> **EXERCISE GOAL**
Each line of the material must reappear unchanged in the answer.

> **INPUT DATA**
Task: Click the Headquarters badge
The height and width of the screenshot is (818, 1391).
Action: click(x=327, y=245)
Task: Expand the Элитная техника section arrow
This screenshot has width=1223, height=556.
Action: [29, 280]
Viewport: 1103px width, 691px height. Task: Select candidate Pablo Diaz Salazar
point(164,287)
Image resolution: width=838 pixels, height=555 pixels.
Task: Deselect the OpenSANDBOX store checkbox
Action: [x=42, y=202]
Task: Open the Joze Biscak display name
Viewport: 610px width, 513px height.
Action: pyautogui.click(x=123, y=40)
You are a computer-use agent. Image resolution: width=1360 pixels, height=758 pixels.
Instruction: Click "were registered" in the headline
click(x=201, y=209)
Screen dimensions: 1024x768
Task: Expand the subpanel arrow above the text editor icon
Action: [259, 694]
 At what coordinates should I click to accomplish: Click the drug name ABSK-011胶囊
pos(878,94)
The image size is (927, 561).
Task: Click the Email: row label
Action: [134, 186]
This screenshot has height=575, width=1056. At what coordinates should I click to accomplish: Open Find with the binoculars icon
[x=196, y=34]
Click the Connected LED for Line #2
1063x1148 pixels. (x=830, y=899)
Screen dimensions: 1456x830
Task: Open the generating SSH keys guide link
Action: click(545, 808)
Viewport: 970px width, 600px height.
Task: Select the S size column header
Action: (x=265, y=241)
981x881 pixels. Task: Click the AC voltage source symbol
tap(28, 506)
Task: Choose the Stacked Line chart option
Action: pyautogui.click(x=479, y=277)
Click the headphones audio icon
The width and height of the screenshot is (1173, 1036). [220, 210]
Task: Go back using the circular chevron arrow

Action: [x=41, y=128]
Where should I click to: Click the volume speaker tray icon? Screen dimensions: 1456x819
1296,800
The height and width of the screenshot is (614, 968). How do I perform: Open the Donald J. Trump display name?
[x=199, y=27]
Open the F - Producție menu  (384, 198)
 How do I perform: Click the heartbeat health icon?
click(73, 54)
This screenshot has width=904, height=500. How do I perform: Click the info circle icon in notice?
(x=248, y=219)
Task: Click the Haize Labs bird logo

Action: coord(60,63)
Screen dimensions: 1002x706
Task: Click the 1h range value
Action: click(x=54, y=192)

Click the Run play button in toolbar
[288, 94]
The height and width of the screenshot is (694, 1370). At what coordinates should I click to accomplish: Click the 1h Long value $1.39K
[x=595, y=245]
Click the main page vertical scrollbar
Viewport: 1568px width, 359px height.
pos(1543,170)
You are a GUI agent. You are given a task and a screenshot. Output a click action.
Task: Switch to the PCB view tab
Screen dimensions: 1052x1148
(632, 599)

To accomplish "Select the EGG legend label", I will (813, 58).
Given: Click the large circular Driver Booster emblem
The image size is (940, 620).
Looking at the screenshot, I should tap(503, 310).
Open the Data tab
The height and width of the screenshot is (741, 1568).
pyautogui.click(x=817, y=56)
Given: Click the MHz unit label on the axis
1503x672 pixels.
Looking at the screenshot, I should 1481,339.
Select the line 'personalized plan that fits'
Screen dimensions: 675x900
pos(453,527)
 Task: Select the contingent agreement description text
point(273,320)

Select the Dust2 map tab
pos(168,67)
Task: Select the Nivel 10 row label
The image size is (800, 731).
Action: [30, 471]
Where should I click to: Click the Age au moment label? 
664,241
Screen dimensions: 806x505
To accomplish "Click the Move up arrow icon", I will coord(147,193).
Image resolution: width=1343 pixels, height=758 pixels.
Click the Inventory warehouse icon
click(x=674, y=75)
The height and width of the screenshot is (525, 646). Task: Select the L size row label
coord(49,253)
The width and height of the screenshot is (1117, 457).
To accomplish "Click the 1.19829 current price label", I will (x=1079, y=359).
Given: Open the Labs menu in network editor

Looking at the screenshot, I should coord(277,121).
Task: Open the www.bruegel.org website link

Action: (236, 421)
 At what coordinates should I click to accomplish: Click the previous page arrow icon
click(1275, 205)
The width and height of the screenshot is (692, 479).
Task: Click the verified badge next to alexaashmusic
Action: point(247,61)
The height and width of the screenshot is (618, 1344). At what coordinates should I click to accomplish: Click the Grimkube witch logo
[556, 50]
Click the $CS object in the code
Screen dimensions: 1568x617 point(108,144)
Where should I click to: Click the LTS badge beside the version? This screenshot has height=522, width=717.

> **ANSWER TO THE EXERCISE**
Task: Click the Headquarters badge
The height and width of the screenshot is (818, 1391).
Action: click(x=327, y=245)
Task: Expand the Элитная техника section arrow
This screenshot has width=1223, height=556.
Action: [29, 280]
Viewport: 1103px width, 691px height. Task: Select candidate Pablo Diaz Salazar
point(164,287)
Image resolution: width=838 pixels, height=555 pixels.
Task: Deselect the OpenSANDBOX store checkbox
Action: [x=42, y=202]
Task: Open the Joze Biscak display name
Viewport: 610px width, 513px height.
Action: pyautogui.click(x=123, y=40)
You are a computer-use agent. Image resolution: width=1360 pixels, height=758 pixels.
Instruction: Click "were registered" in the headline
click(x=201, y=209)
Screen dimensions: 1024x768
Task: Expand the subpanel arrow above the text editor icon
Action: [259, 694]
 At what coordinates should I click to accomplish: Click the drug name ABSK-011胶囊
pos(878,94)
The image size is (927, 561).
Task: Click the Email: row label
Action: [134, 186]
This screenshot has height=575, width=1056. At what coordinates should I click to accomplish: Open Find with the binoculars icon
[x=196, y=34]
Click the Connected LED for Line #2
1063x1148 pixels. (x=830, y=899)
Screen dimensions: 1456x830
Task: Open the generating SSH keys guide link
Action: click(545, 808)
Viewport: 970px width, 600px height.
Task: Select the S size column header
Action: (x=265, y=241)
981x881 pixels. Task: Click the AC voltage source symbol
tap(28, 506)
Task: Choose the Stacked Line chart option
Action: pyautogui.click(x=479, y=277)
Click the headphones audio icon
The width and height of the screenshot is (1173, 1036). [220, 210]
Task: Go back using the circular chevron arrow

Action: [x=41, y=128]
Where should I click to: Click the volume speaker tray icon? Screen dimensions: 1456x819
1296,800
The height and width of the screenshot is (614, 968). How do I perform: Open the Donald J. Trump display name?
[x=199, y=27]
Open the F - Producție menu  (384, 198)
 How do I perform: Click the heartbeat health icon?
click(73, 54)
This screenshot has width=904, height=500. How do I perform: Click the info circle icon in notice?
(x=248, y=219)
Task: Click the Haize Labs bird logo

Action: coord(60,63)
Screen dimensions: 1002x706
Task: Click the 1h range value
Action: click(x=54, y=192)

Click the Run play button in toolbar
[288, 94]
The height and width of the screenshot is (694, 1370). At what coordinates should I click to accomplish: Click the 1h Long value $1.39K
[x=595, y=245]
Click the main page vertical scrollbar
Viewport: 1568px width, 359px height.
pos(1543,170)
You are a GUI agent. You are given a task and a screenshot. Output a click action.
Task: Switch to the PCB view tab
Screen dimensions: 1052x1148
(632, 599)

To accomplish "Select the EGG legend label", I will (813, 58).
Given: Click the large circular Driver Booster emblem
The image size is (940, 620).
Looking at the screenshot, I should tap(503, 310).
Open the Data tab
The height and width of the screenshot is (741, 1568).
pyautogui.click(x=817, y=56)
Given: Click the MHz unit label on the axis
1503x672 pixels.
Looking at the screenshot, I should 1481,339.
Select the line 'personalized plan that fits'
Screen dimensions: 675x900
pos(453,527)
 Task: Select the contingent agreement description text
point(273,320)

Select the Dust2 map tab
pos(168,67)
Task: Select the Nivel 10 row label
The image size is (800, 731).
Action: [30, 471]
Where should I click to: Click the Age au moment label? 
664,241
Screen dimensions: 806x505
To accomplish "Click the Move up arrow icon", I will coord(147,193).
Image resolution: width=1343 pixels, height=758 pixels.
Click the Inventory warehouse icon
click(x=674, y=75)
The height and width of the screenshot is (525, 646). Task: Select the L size row label
coord(49,253)
The width and height of the screenshot is (1117, 457).
To accomplish "Click the 1.19829 current price label", I will (x=1079, y=359).
Given: Open the Labs menu in network editor

Looking at the screenshot, I should coord(277,121).
Task: Open the www.bruegel.org website link

Action: (236, 421)
 At what coordinates should I click to accomplish: Click the previous page arrow icon
click(1275, 205)
The width and height of the screenshot is (692, 479).
Task: Click the verified badge next to alexaashmusic
Action: point(247,61)
The height and width of the screenshot is (618, 1344). At what coordinates should I click to accomplish: Click the Grimkube witch logo
[556, 50]
Click the $CS object in the code
Screen dimensions: 1568x617 point(108,144)
Where should I click to: Click the LTS badge beside the version? This screenshot has height=522, width=717.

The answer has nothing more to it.